Joe Biden Promises Taxpayer Funding for Abortion if Elected

Former vice president and Democratic presidential candidate Joe Biden interacts with a supporter during a campaign stop at the Community Oven restaurant in Hampton, N.H., Monday, May 13, 2019. (AP Photo/Michael Dwyer)
AP/Michael Dwyer

Democratic frontrunner Joe Biden has withdrawn his support for the Hyde amendment, which prohibits federal funding of abortion, saying he would abolish the amendment if elected president.

Despite his consistent support for abortion-rights legislation, Mr. Biden has always voted against taxpayer funding for the procedure, a position he now repudiates, noted John McCormack in the National Review.

Asked on video about his current stance regarding the 1976 Hyde Amendment, Biden told an ACLU volunteer he was committed to abolishing the provision, saying: “It can’t stay.”

Mr. Biden’s swing left on the abortion issue represents a significant change for the 76-year-old politician, who has prided himself on his “moderate” stance.

“I will continue to abide by the same principle that has guided me throughout my 21 years in the Senate: those of us who are opposed to abortion should not be compelled to pay for them,” Biden wrote in 1994. “As you may know, I have consistently — on no fewer than 50 occasions — voted against federal funding of abortions.”

And in his 2007 book Promises to Keep, Mr. Biden wrote: “I’ve stuck to my middle-of-the-road position on abortion for more than 30 years.”

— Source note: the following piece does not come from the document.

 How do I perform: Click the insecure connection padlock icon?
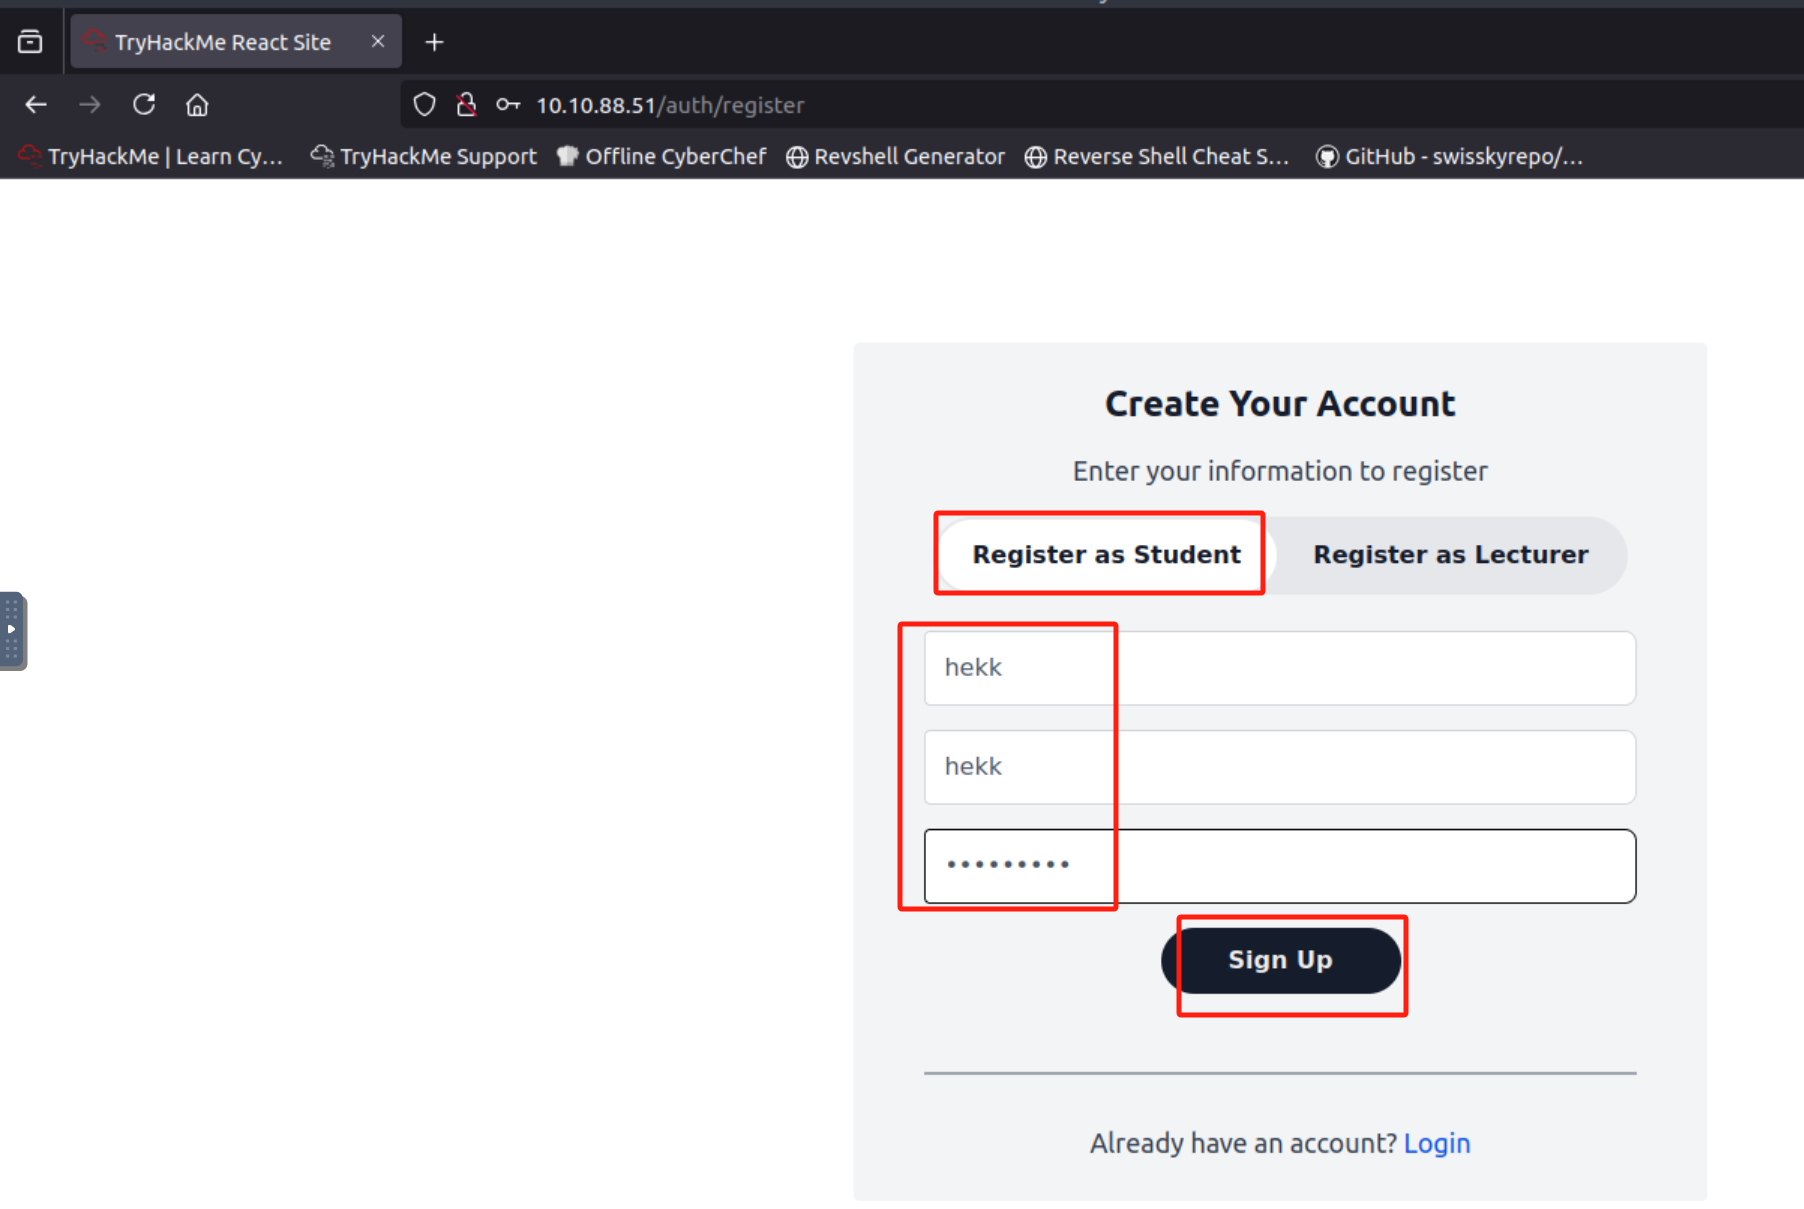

“I still vote against partial birth abortion and federal funding,” he added.

In point of fact, Biden’s move to embrace taxpayer funding of abortion is just the latest step in an ongoing evolution on the issue.

As The New York Times noted, Mr. Biden was pro-life when he began his Senate career in 1973 and argued at the time that the Supreme Court had gone “too far” in the Roe v. Wade decision.

While Biden’s change of heart regarding taxpayer-funded abortion may place him more in line with his Democrat opponents, it galvanizes him as a pro-abortion candidate and hurts his standing among pro-life Democrats.

“Biden is making a critical error flip-flopping on his position on the Hyde Amendment,” Kristen Day, the executive director of Democrats for Life, told National Review. “Among the current top-tier candidates, there is not a single one who is considering pro-life Democratic voters.”

According to Ms. Day, Biden “is catering to the vocal minority who is pushing an abortion extremist agenda that will not resonate with general election voters.”

Biden’s support for taxpayer funding for abortion also undermines his already precarious relationship with the Catholic Church, which considers abortion to be gravely evil.

In a 2016 column in his diocesan newspaper, Philadelphia Archbishop Charles J. Chaput took issue with both Joe Biden and Tim Kaine for their open dissent from Catholic teaching on the abortion issue.

These two “prominent Catholics,” the archbishop said, “both seem to publicly ignore or invent the content of their Catholic faith as they go along.”

This was not the first time that the archbishop had crossed swords with Mr. Biden over abortion.

Criticizing Biden’s 2008 interview on Meet the Press, Chaput said that the senator had used “a morally exhausted argument that American Catholics have been hearing for 40 years: i.e., that Catholics can’t ‘impose’ their religiously based views on the rest of the country.”

“But resistance to abortion is a matter of human rights, not religious opinion,” Chaput said.